- Your assignment: State only how many lines below include the word "Task".

- Data shown:
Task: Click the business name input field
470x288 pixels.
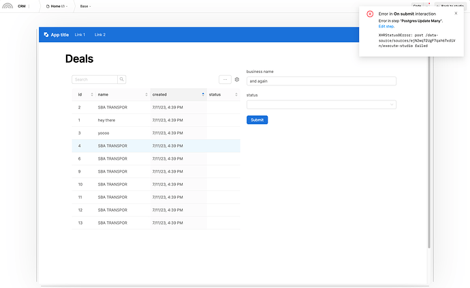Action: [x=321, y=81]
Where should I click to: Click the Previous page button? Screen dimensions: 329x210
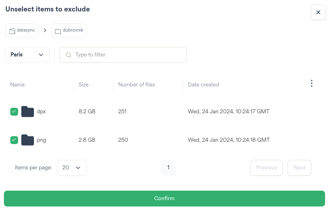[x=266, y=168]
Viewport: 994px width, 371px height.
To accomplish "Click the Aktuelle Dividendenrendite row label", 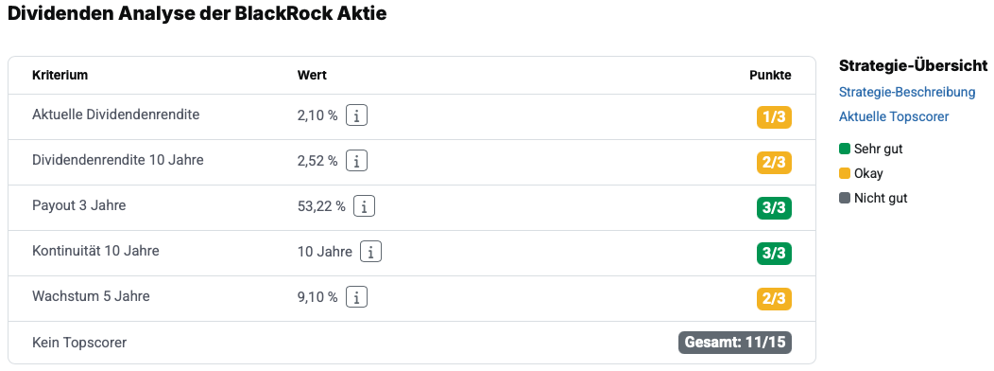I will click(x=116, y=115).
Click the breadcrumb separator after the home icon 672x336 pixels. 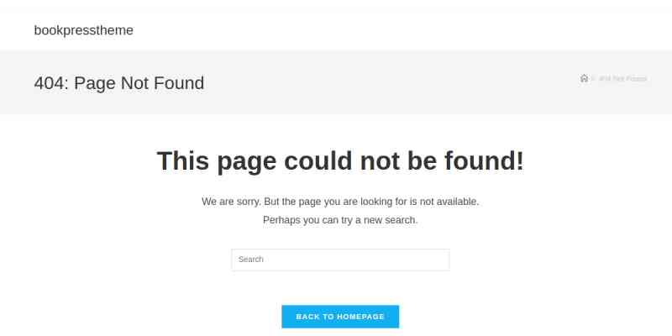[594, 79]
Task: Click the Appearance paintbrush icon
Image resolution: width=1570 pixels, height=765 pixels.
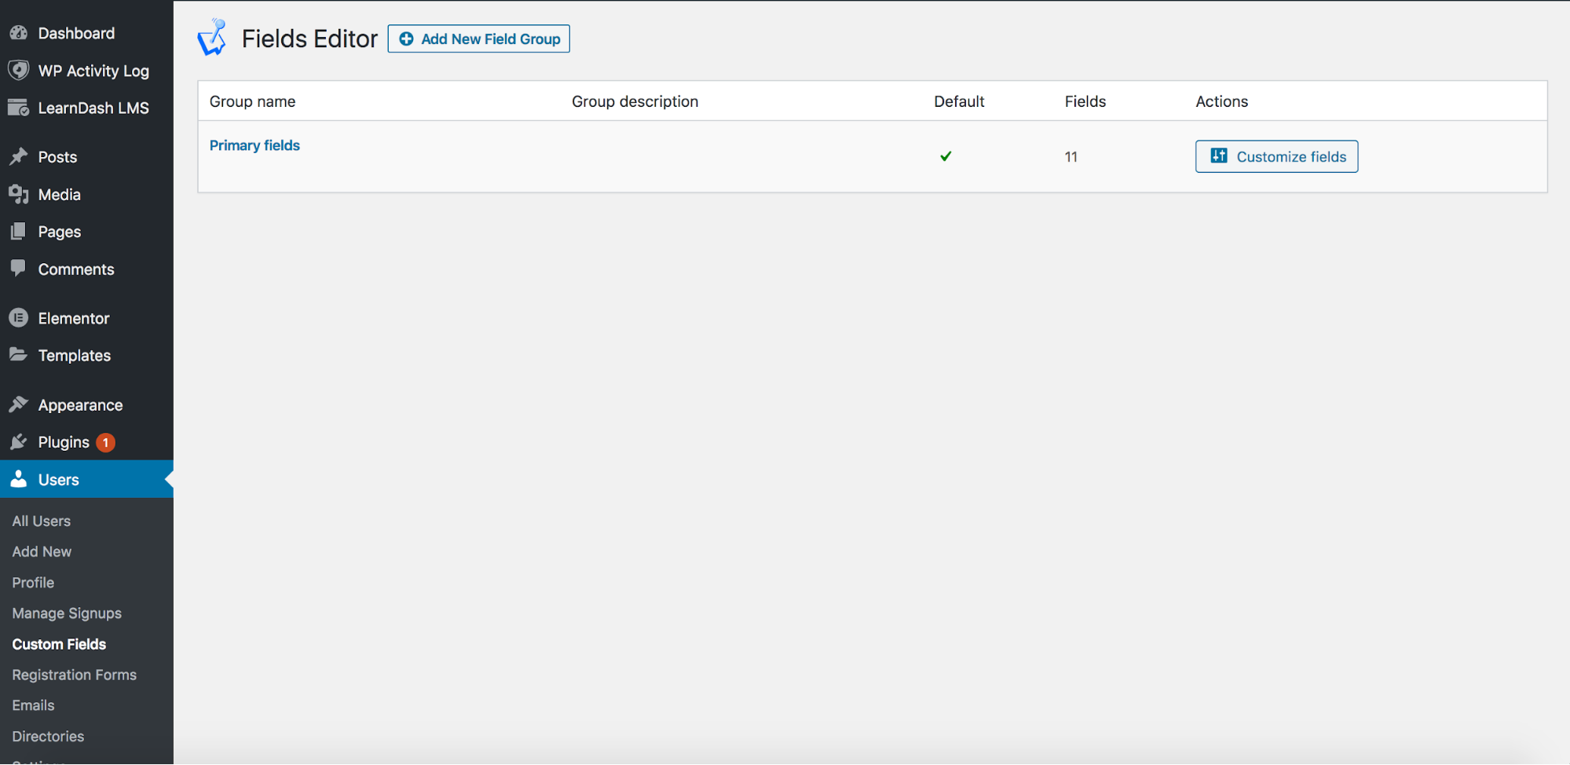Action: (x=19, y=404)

- Answer for this exercise: 2